Notas com carimbo ‘Lula livre’ não perdem a validade

“Cédulas com rabiscos, símbolos ou quaisquer marcas estranhas continuam com valor e podem ser trocadas ou depositadas na rede bancária”, diz a nota do Banco Central “Cédulas com rabiscos, símbolos ou quaisquer marcas estranhas continuam com valor e podem ser trocadas ou depositadas na rede bancária”, diz a nota do Banco Central
quinta-feira, 03/05/2018

Desde que o ex-presidente Lula foi preso, no dia 8 de abril, apoiadores têm carimbado ou mesmo escrito em cédulas de dinheiro a mensagem “Lula livre”, numa demonstração de militância e resistência.

Os opositores ao ex-presidente, por sua vez, rapidamente se mobilizaram e começaram a disseminar nas redes sociais e em grupos de Whatsapp a informação de que o Banco Central teria proibido a rede bancária de aceitar as notas carimbadas ou escritas.

“Se receber tais notas, os bancos, deverão chamar a polícia. O portador estará sujeito ao enquadramento no artigo 163 do Código Penal”, diz uma das mensagens que está circulado com força na internet. O “alerta” faz referência à passagem do Código Penal que prevê pena de seis meses a três anos para aquele que destruir, inutilizar ou deteriorar coisa alheia.

Na quarta-feira (2/05), no entanto, o próprio Banco Central divulgou uma nota em que desmente a informação: rabiscar ou carimbar cédulas, apesar de não recomendado, de acordo com o órgão, não as invalida. Os bancos, portanto, podem e devem receber ou trocar cédulas com o carimbo de ‘Lula livre’ que porventura receberem.

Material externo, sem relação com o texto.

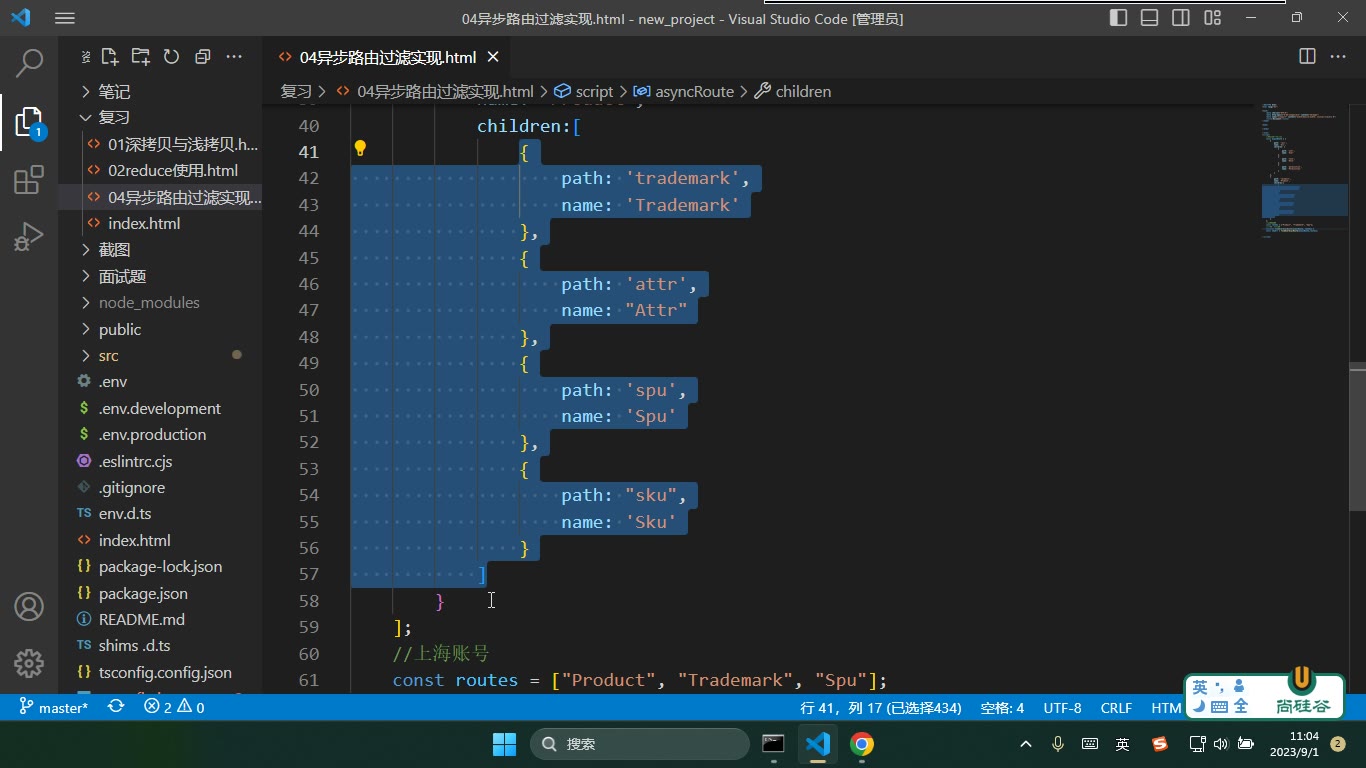Screen dimensions: 1366x768
Task: Toggle the Primary Side Bar layout button
Action: (1119, 18)
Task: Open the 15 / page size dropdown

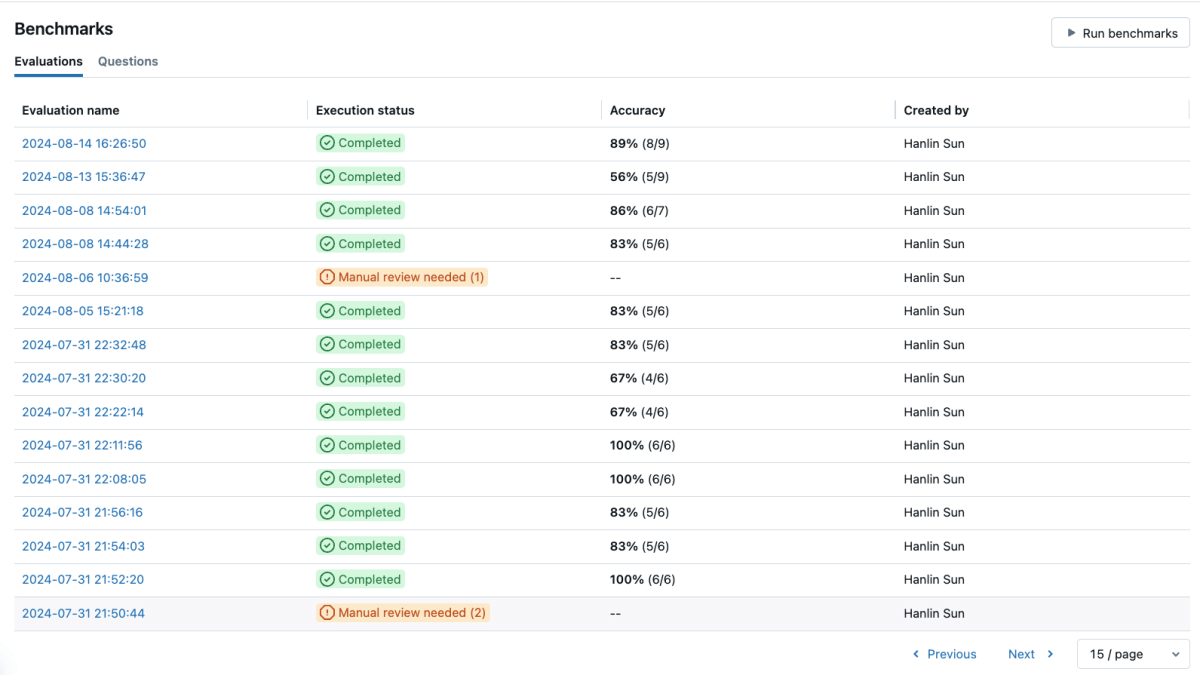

“Cédulas com rabiscos, símbolos ou quaisquer marcas estranhas continuam com valor e podem ser trocadas ou depositadas na rede bancária”, diz a nota do Banco Central, que informa ainda que “as notas descaracterizadas apresentadas na rede bancária serão recolhidas ao Banco Central, para destruição”, mas que isso não as tira o valor.